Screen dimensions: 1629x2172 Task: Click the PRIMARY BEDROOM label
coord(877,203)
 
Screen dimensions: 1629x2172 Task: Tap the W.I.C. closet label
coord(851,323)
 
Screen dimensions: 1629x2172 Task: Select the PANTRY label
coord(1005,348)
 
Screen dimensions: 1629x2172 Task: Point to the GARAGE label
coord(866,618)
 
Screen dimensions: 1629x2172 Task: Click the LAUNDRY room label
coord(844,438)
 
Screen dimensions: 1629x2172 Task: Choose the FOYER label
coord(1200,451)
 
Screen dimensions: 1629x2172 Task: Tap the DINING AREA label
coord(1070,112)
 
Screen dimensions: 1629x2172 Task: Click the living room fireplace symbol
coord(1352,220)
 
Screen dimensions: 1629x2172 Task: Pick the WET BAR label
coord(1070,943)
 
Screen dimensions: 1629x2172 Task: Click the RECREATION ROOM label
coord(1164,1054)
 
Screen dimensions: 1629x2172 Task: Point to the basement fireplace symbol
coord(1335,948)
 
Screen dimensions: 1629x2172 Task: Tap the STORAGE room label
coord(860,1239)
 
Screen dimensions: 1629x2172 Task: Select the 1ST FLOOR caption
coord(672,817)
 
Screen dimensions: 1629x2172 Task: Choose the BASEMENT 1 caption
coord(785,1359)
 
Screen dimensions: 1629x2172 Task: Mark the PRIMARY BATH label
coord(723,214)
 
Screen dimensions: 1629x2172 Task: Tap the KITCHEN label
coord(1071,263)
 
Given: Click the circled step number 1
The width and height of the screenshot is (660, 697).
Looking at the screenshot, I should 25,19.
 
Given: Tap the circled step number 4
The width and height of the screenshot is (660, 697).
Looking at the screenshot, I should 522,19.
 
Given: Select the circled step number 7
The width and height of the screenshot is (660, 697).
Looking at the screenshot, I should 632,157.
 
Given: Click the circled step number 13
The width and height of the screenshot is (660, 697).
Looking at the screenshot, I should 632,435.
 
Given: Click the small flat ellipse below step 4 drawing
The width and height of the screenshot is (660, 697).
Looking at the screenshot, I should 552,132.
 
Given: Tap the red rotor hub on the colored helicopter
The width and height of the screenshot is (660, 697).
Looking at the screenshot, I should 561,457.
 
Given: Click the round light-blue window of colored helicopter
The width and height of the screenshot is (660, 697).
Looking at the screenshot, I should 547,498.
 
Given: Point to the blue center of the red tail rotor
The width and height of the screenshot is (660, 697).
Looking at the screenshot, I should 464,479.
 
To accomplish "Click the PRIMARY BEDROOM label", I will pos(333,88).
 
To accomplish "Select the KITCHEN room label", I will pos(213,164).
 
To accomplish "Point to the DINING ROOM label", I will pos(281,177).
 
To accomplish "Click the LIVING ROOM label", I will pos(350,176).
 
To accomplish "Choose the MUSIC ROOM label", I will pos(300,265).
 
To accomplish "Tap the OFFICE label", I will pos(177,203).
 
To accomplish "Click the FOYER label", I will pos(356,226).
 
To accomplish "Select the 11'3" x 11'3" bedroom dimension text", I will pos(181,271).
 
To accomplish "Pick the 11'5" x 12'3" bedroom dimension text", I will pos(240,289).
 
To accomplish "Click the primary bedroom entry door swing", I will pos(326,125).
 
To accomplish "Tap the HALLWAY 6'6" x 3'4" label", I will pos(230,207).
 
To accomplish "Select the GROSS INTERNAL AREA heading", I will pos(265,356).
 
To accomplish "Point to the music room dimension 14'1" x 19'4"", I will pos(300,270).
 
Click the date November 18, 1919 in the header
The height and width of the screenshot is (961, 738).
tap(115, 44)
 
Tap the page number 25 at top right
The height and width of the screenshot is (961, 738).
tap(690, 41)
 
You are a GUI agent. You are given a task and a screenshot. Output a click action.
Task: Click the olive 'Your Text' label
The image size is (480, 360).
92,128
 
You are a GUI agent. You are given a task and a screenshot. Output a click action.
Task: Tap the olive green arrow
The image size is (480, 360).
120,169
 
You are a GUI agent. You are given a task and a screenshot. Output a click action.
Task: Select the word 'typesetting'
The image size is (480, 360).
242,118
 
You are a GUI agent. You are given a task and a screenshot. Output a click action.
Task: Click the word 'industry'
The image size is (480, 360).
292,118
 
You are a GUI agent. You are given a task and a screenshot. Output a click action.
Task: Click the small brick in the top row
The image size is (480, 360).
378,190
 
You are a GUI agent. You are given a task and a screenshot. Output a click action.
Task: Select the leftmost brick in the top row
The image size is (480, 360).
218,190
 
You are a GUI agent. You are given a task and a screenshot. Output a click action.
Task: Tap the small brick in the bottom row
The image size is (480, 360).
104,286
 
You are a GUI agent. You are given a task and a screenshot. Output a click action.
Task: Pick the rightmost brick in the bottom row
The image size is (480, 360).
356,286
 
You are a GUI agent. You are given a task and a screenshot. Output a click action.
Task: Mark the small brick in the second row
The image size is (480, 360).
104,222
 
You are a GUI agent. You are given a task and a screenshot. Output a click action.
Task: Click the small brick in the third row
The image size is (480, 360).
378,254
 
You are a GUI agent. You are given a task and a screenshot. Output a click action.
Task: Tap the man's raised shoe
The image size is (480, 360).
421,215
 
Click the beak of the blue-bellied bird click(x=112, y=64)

══════════

Task brief: Render every line of the entries above as a numbered list, omitting the blank lines.

Final result:
1. Screen dimensions: 1629x2172 Task: Click the PRIMARY BEDROOM label
2. coord(877,203)
3. Screen dimensions: 1629x2172 Task: Tap the W.I.C. closet label
4. coord(851,323)
5. Screen dimensions: 1629x2172 Task: Select the PANTRY label
6. coord(1005,348)
7. Screen dimensions: 1629x2172 Task: Point to the GARAGE label
8. coord(866,618)
9. Screen dimensions: 1629x2172 Task: Click the LAUNDRY room label
10. coord(844,438)
11. Screen dimensions: 1629x2172 Task: Choose the FOYER label
12. coord(1200,451)
13. Screen dimensions: 1629x2172 Task: Tap the DINING AREA label
14. coord(1070,112)
15. Screen dimensions: 1629x2172 Task: Click the living room fireplace symbol
16. coord(1352,220)
17. Screen dimensions: 1629x2172 Task: Pick the WET BAR label
18. coord(1070,943)
19. Screen dimensions: 1629x2172 Task: Click the RECREATION ROOM label
20. coord(1164,1054)
21. Screen dimensions: 1629x2172 Task: Point to the basement fireplace symbol
22. coord(1335,948)
23. Screen dimensions: 1629x2172 Task: Tap the STORAGE room label
24. coord(860,1239)
25. Screen dimensions: 1629x2172 Task: Select the 1ST FLOOR caption
26. coord(672,817)
27. Screen dimensions: 1629x2172 Task: Choose the BASEMENT 1 caption
28. coord(785,1359)
29. Screen dimensions: 1629x2172 Task: Mark the PRIMARY BATH label
30. coord(723,214)
31. Screen dimensions: 1629x2172 Task: Tap the KITCHEN label
32. coord(1071,263)
33. Given: Click the circled step number 1
34. The width and height of the screenshot is (660, 697).
35. Looking at the screenshot, I should 25,19.
36. Given: Tap the circled step number 4
37. The width and height of the screenshot is (660, 697).
38. Looking at the screenshot, I should 522,19.
39. Given: Select the circled step number 7
40. The width and height of the screenshot is (660, 697).
41. Looking at the screenshot, I should 632,157.
42. Given: Click the circled step number 13
43. The width and height of the screenshot is (660, 697).
44. Looking at the screenshot, I should 632,435.
45. Given: Click the small flat ellipse below step 4 drawing
46. The width and height of the screenshot is (660, 697).
47. Looking at the screenshot, I should 552,132.
48. Given: Tap the red rotor hub on the colored helicopter
49. The width and height of the screenshot is (660, 697).
50. Looking at the screenshot, I should 561,457.
51. Given: Click the round light-blue window of colored helicopter
52. The width and height of the screenshot is (660, 697).
53. Looking at the screenshot, I should 547,498.
54. Given: Point to the blue center of the red tail rotor
55. The width and height of the screenshot is (660, 697).
56. Looking at the screenshot, I should 464,479.
57. To accomplish "Click the PRIMARY BEDROOM label", I will pos(333,88).
58. To accomplish "Select the KITCHEN room label", I will pos(213,164).
59. To accomplish "Point to the DINING ROOM label", I will pos(281,177).
60. To accomplish "Click the LIVING ROOM label", I will pos(350,176).
61. To accomplish "Choose the MUSIC ROOM label", I will pos(300,265).
62. To accomplish "Tap the OFFICE label", I will pos(177,203).
63. To accomplish "Click the FOYER label", I will pos(356,226).
64. To accomplish "Select the 11'3" x 11'3" bedroom dimension text", I will pos(181,271).
65. To accomplish "Pick the 11'5" x 12'3" bedroom dimension text", I will pos(240,289).
66. To accomplish "Click the primary bedroom entry door swing", I will pos(326,125).
67. To accomplish "Tap the HALLWAY 6'6" x 3'4" label", I will pos(230,207).
68. To accomplish "Select the GROSS INTERNAL AREA heading", I will pos(265,356).
69. To accomplish "Point to the music room dimension 14'1" x 19'4"", I will pos(300,270).
70. Click the date November 18, 1919 in the header
71. The height and width of the screenshot is (961, 738).
72. tap(115, 44)
73. Tap the page number 25 at top right
74. The height and width of the screenshot is (961, 738).
75. tap(690, 41)
76. You are a GUI agent. You are given a task and a screenshot. Output a click action.
77. Task: Click the olive 'Your Text' label
78. The image size is (480, 360).
79. 92,128
80. You are a GUI agent. You are given a task and a screenshot. Output a click action.
81. Task: Tap the olive green arrow
82. The image size is (480, 360).
83. 120,169
84. You are a GUI agent. You are given a task and a screenshot. Output a click action.
85. Task: Select the word 'typesetting'
86. The image size is (480, 360).
87. 242,118
88. You are a GUI agent. You are given a task and a screenshot. Output a click action.
89. Task: Click the word 'industry'
90. The image size is (480, 360).
91. 292,118
92. You are a GUI agent. You are given a task and a screenshot. Output a click action.
93. Task: Click the small brick in the top row
94. The image size is (480, 360).
95. 378,190
96. You are a GUI agent. You are given a task and a screenshot. Output a click action.
97. Task: Select the leftmost brick in the top row
98. The image size is (480, 360).
99. 218,190
100. You are a GUI agent. You are given a task and a screenshot. Output a click action.
101. Task: Tap the small brick in the bottom row
102. The image size is (480, 360).
103. 104,286
104. You are a GUI agent. You are given a task and a screenshot. Output a click action.
105. Task: Pick the rightmost brick in the bottom row
106. The image size is (480, 360).
107. 356,286
108. You are a GUI agent. You are given a task and a screenshot. Output a click action.
109. Task: Mark the small brick in the second row
110. The image size is (480, 360).
111. 104,222
112. You are a GUI agent. You are given a task and a screenshot. Output a click action.
113. Task: Click the small brick in the third row
114. The image size is (480, 360).
115. 378,254
116. You are a GUI agent. You are given a task and a screenshot. Output a click action.
117. Task: Tap the man's raised shoe
118. The image size is (480, 360).
119. 421,215
120. Click the beak of the blue-bellied bird click(x=112, y=64)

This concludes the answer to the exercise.